Автор многотомных «Деяний Петра Великого» купец-историк Иван Голиков обращался к «не зараженному предупреждением» читателю: «Слезы сего великого родителя (Петра) и сокрушение его доказывают, что он и намерения не имел казнить сына и что следствие и суд, над ним производимые, были употреблены как необходимое средство к тому единственно, дабы, показав ему ту пропасть, к которой он довел себя, произвесть в нем страх следовать впредь теми же заблуждения стезями». Голиков защищает официальную версию о смерти царевича «от огорчения», подчеркивая, что Петр еще не успел утвердить приговор.
Вольтер, который, занимаясь русской историей, старался не ссориться с петербургскими властями, все же писал 9 ноября 1761 г. Шувалову: «Люди пожимают плечами, когда слышат, что 23-летний принц[48]
умер от удара при чтении приговора, на отмену которого он должен был надеяться».Однако и 140 лет спустя, в 1901 г., соотечественник Вольтера Мюрак свою пятиактную драму «Le Tsarevitch Alexis» завершал следующей сценой:
«Петр (бросаясь к умирающему царевичу и сжимая его в объятиях): Алексис, мой сын!..»
Наступил XIX век. 1812 год оставил в этой истории некоторый след, что отражено в старинном архивном документе: «Следственное дело о царевиче Алексее Петровиче и о матери его царице Евдокии Федоровне хранилось в особом сундуке, но в нашествие на Москву французов сундук сей злодеями разбит и бумаги по полу все были разбросаны; но по возвращении из Нижнего архива вновь описан и в особой портфели положены».
«Суд несчастного царевича Алексея Петровича сопровождался розысками и последствиями, пробуждающими тяжкое воспоминание и тайна которого, несмотря на торжественность главных действий суда, может быть, и теперь еще не вполне раскрыта».
(12 января 1832
):«Благоугодно ли будет вашему императорскому величеству, чтобы титулярному советнику Пушкину открыты были все секретные бумаги времен императора Петра I, в здешнем архиве хранящиеся, как-то: о первой супруге его, о царевиче Алексее Петровиче…»
«…Архивы… Сколько отдельных книг можно составить тут! Сколько творческих мыслей тут могут развиться!»
После гибели Пушкина тетрадь его архивных выписок была представлена в цензуру, и царь нашел, что «рукопись издана быть не может по причине многих неприличных выражений на счет Петра Великого». Тетради были опубликованы и исследованы 100 лет спустя.
Среди записей Пушкина, между прочим, находим: «25 (июня 1718) прочтено определение и приговор царевичу в Сенате…

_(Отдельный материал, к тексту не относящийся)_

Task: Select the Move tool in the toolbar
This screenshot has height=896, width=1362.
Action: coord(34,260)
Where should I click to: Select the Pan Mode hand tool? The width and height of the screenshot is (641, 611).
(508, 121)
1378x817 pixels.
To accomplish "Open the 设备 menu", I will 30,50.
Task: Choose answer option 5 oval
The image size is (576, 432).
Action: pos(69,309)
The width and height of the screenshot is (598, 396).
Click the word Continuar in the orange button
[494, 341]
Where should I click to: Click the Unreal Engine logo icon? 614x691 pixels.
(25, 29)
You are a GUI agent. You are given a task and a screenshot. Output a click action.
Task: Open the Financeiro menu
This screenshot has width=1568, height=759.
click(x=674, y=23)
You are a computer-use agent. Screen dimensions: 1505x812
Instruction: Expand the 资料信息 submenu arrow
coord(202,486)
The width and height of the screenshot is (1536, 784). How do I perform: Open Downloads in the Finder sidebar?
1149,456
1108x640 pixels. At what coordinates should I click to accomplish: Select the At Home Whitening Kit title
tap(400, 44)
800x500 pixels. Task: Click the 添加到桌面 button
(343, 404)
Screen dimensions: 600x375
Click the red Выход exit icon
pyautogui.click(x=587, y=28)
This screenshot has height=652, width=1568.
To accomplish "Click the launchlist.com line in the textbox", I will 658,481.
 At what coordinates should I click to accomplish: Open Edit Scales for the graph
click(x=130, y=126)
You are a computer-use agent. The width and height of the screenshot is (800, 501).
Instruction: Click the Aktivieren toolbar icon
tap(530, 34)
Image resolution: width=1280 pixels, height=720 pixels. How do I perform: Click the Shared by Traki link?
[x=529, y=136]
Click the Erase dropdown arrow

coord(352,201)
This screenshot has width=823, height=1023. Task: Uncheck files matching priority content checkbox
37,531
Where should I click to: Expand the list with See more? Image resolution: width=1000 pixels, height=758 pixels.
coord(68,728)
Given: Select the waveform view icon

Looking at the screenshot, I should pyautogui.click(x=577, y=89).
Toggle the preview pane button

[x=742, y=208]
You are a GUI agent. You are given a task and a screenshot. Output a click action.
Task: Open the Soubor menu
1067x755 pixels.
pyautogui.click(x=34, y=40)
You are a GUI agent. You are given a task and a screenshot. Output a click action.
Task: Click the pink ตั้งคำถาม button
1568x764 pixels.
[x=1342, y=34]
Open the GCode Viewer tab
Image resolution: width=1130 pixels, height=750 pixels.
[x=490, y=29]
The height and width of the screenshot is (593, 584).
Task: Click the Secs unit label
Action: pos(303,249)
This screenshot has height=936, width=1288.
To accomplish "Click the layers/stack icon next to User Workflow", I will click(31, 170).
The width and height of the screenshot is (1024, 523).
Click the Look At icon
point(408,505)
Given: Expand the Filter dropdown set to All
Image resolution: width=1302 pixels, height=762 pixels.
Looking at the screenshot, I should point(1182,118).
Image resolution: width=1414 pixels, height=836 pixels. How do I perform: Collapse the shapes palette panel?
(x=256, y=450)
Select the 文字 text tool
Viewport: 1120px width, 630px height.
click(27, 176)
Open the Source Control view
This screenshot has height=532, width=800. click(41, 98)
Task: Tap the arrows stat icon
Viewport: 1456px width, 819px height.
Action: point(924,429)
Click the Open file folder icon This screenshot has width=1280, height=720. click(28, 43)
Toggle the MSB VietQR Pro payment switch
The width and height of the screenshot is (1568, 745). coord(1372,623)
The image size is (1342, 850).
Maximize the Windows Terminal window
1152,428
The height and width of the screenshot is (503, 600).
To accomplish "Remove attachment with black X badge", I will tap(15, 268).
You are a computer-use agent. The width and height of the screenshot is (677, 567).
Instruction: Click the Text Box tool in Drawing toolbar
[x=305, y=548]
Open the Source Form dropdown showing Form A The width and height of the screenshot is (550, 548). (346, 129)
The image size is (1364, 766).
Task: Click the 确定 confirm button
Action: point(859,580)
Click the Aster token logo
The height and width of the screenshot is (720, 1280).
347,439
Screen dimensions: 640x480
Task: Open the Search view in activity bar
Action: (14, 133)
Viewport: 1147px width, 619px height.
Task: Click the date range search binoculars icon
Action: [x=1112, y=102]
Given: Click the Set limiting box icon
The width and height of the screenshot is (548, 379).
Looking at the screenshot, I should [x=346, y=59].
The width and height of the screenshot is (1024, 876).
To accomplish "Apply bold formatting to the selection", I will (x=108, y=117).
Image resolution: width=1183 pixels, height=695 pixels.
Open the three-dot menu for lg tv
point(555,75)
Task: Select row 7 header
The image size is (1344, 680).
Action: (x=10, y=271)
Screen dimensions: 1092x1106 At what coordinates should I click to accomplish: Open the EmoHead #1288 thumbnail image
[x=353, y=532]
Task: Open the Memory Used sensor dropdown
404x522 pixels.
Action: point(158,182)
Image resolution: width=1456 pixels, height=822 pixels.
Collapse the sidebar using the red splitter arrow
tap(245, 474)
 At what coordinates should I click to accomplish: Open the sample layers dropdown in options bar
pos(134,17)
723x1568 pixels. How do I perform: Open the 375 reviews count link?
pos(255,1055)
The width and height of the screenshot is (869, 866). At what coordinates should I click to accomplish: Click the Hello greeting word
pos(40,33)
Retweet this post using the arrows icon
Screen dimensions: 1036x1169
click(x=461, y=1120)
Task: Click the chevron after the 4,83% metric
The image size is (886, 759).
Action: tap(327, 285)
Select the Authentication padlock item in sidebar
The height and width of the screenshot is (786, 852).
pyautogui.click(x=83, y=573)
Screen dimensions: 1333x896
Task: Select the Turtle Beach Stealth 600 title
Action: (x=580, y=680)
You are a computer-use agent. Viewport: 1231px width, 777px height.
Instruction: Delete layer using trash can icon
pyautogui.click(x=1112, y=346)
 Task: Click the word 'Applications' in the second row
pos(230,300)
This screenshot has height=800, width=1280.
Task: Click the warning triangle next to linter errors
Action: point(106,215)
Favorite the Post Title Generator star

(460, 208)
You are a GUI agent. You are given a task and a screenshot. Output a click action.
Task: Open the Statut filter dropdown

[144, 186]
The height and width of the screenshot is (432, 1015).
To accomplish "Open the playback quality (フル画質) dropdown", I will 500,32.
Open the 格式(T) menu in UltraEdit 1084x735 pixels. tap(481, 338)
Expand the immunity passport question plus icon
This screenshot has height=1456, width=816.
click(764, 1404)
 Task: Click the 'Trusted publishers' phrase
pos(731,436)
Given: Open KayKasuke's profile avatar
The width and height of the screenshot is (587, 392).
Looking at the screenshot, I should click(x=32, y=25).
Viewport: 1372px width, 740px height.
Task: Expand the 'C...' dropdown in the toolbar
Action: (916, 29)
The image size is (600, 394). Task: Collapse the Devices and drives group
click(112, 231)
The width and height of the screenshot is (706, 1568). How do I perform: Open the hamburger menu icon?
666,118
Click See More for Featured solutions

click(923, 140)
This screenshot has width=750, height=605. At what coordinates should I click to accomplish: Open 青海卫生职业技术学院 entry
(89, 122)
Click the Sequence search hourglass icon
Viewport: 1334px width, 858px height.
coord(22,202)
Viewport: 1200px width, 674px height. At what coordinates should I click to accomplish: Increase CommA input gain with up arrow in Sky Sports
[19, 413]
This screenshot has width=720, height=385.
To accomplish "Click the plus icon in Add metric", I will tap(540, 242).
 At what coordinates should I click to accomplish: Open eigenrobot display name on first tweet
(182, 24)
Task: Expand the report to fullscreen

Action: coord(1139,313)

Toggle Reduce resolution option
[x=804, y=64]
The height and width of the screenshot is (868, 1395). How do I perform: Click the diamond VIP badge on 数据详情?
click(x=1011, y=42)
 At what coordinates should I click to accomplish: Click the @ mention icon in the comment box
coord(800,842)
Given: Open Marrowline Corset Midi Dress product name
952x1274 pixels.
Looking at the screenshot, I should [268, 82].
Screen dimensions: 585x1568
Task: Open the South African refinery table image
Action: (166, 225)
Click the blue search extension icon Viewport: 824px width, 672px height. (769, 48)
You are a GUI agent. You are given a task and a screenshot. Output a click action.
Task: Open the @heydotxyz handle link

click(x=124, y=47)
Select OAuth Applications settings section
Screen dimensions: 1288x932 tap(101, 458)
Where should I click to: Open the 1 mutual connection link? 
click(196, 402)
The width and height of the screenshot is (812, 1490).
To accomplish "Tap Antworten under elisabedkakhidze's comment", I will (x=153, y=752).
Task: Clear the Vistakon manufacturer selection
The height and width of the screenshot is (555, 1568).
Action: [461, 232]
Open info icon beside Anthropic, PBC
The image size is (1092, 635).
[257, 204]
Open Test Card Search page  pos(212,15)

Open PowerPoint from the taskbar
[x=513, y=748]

26 царевич умер отравленным».
Откуда узнал Пушкин об отравлении? Сюжет этот был еще столь опасен в то время, что лишь теперь с помощью криминалистов известный пушкинист И. Л. Фейнберг прочел тщательно зачеркнутые строки в дневнике переводчика Келера: «Пушкин раскрыл мне страницу английской книги, записок Брюса о Петре Великом, в которой упоминается об отраве царевича Алексея Петровича, приговаривая: „Вот как тогда дела делались“».